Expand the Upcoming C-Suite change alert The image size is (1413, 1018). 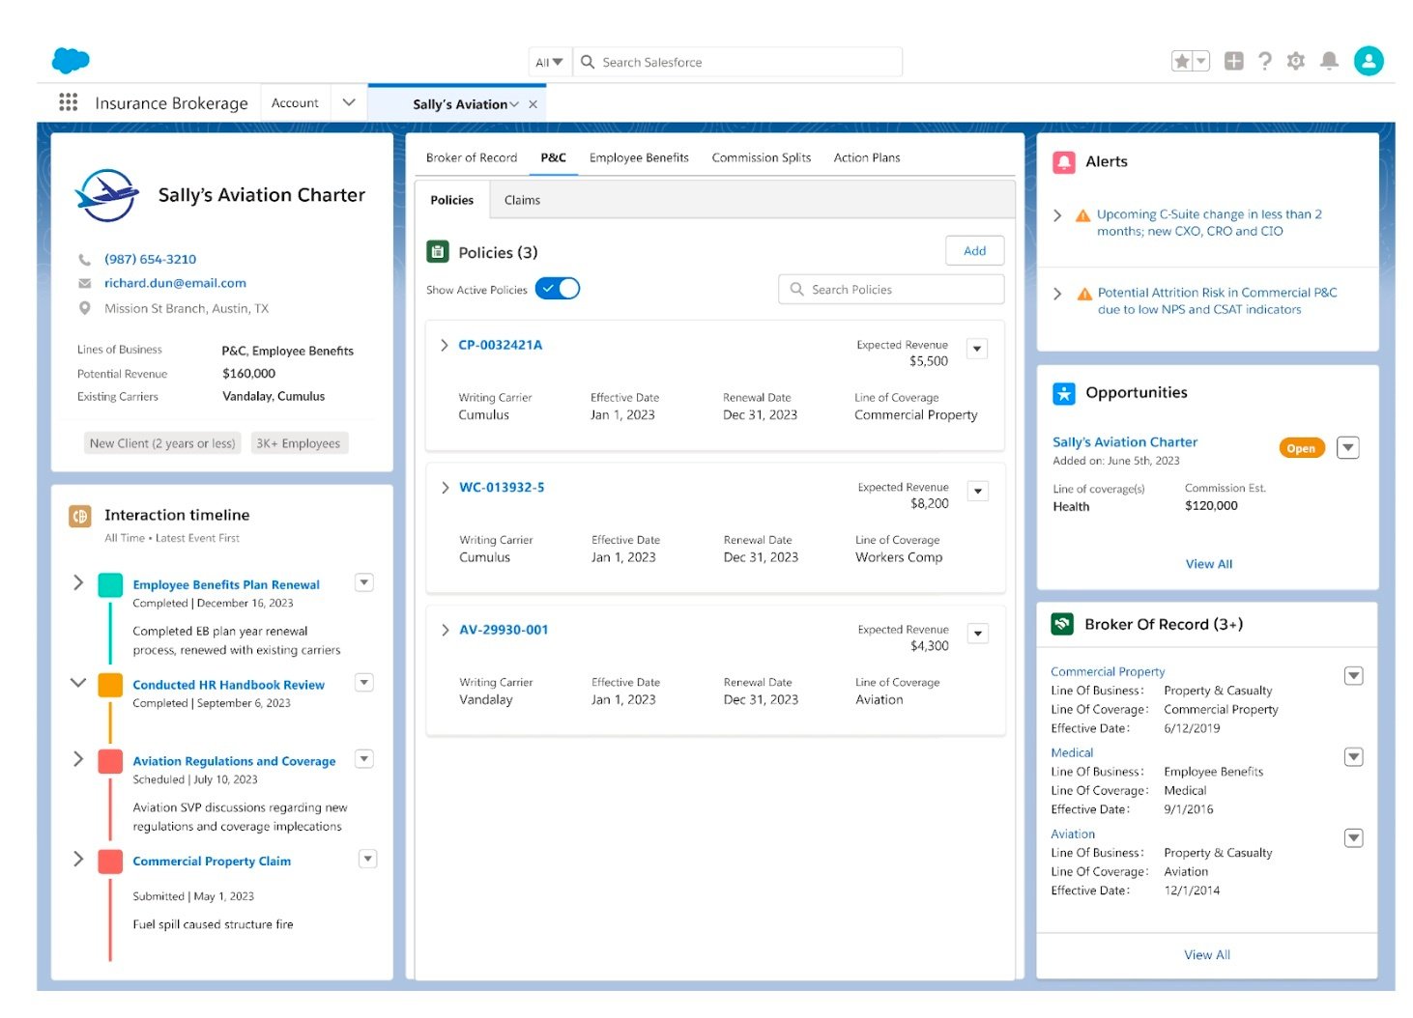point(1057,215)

════

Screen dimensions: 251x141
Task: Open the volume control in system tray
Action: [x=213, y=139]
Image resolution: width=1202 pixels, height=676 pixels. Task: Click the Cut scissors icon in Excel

════

Rewrite the items from the line with "Screen dimensions: 251x141" to the line with "Image resolution: width=1202", changing "scissors icon" to "scissors button" and keeping everything else the same.

Screen dimensions: 251x141
Task: Open the volume control in system tray
Action: [x=213, y=139]
Image resolution: width=1202 pixels, height=676 pixels. Task: Click the Cut scissors button in Excel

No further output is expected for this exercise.